TEXTO DE LEITURA -
________________
O esquema de circulação da casa Niclewicz é um aspecto que merece alguma atenção. A rampa tornou-se quase uma assinatura na arquitetura de Vilanova Artigas, tendo aparecido pela primeira vez, timidamente, na casa Czapski (1949) e mais completa nas casas Almeida e D'Estefani, de 1949 e 50. Seu desenvolvimento completo – no âmbito da residência unifamiliar – se dá 10 anos mais tarde, nas casas Taques Bittencourt (1959), Mendes André (1966), Porto (1968) e Martirani (1969). A casa Niclewicz é o último projeto residencial de Artigas e é aquelas na qual a rampa se integra com mais naturalidade à organização espacial, conectando-se perfeitamente com a sala, o estar íntimo e o corredor superior.
A rampa culmina em um corredor que, de modo único na obra de Artigas, parece fazer parte do pátio pergolado em vez de ser simplesmente o meio de acesso aos dormitórios. A meio caminho entre a sala e os dormitórios (ao nível do patamar da rampa) há uma sala íntima com televisão que é o lugar mais aconchegante da casa, com generosa vista para o pátio e a piscina, mas suficientemente definido por paredes para permitir uma sensação de recolhimento que contrasta positivamente com a expansão visual da sala principal.
________________
DADOS DISPONÍVEIS -
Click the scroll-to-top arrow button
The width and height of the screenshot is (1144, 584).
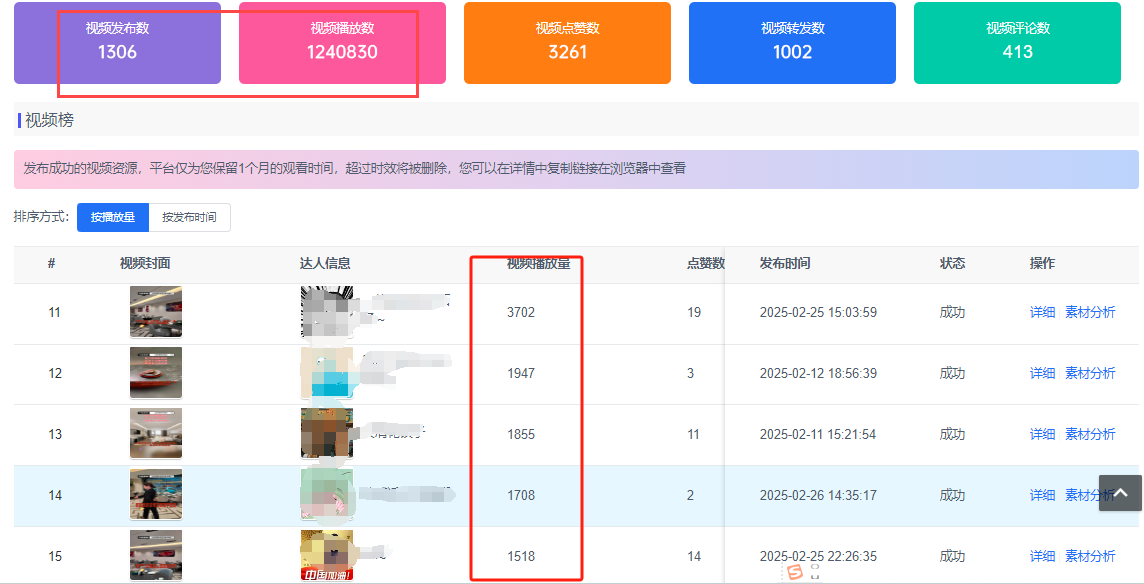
________________
INSTRUÇÃO DADA A - Diga se cada afirmação concorda com o texto sobre a casa Niclewicz, respondendo sim ou não e citando literalmente as palavras do texto que decidem a resposta: (i) A rampa apareceu pela primeira vez na casa Czapski. (ii) A casa Niclewicz é o primeiro projeto residencial de Artigas. (iii) A sala íntima com televisão fica ao nível do patamar da rampa.
INSTRUÇÃO DADA B - No texto sobre a casa Niclewicz, para onde a sala íntima tem generosa vista?
INSTRUÇÃO DADA C - Escreva a continuação do texto sobre a casa Niclewicz a partir da última frase apresentada.

RESPOSTA ESCRITA A -
(i) Sim: "tendo aparecido pela primeira vez, timidamente, na casa Czapski (1949)".
(ii) Não: "A casa Niclewicz é o último projeto residencial de Artigas".
(iii) Sim: "(ao nível do patamar da rampa) há uma sala íntima com televisão".

RESPOSTA ESCRITA B - Para o pátio e a piscina.

RESPOSTA ESCRITA C -
A casa atual pode ser considerada um trabalho conjunto entre Vilanova Artigas e Marcos Bertoldi, pois o atual proprietário –ao contrário de muitos casos de intervenção em edificios classificados como patrimônio– qualificou ainda mais a casa por meio da reforma do lavabo, dos sanitários e dos dormitórios. Aqui e ali encontramos novos elementos que servem para acentuar a qualidade do edifício existente, como é o caso do portão metálico que fecha a casa em relação à rua, da substituição do piso original por plurigoma preta e da porta de vidro vermelho que limita o acesso aos dormitórios. A transformação dos espaços de serviço no térreo em escritório do arquiteto também teve o efeito de qualificar uma parte da casa originalmente secundário, com destaque especial para a sala de trabalho definida pelos muros de granito que anteriormente funcionavam como arrimo, onde uma inteligente solução admite luz zenital e ar ao ambiente. A casa Niclewicz, tanto no seu projeto original como no seu estado atual, fornece um exemplo definitivo de que qualidade em arquitetura não depende de materiais luxuosos nem de formas bizarras: uma correta combinação de espaço, cor, vegetação e materiais naturais pode nos levar muito longe.
Edson Mahfuz é arquiteto pela Universidade Federal do Rio Grande do Sul (UFRGS – Porto Alegre), pós-graduado pela Architectural Association (Londres, Inglaterra) e PhD em Arquitetura pela Universidade da Pennsylvania (Philadeilphia, EUA). Atualmente é professor titular da UFRGS e pratica arquitetura em Porto Alegre, Brasil.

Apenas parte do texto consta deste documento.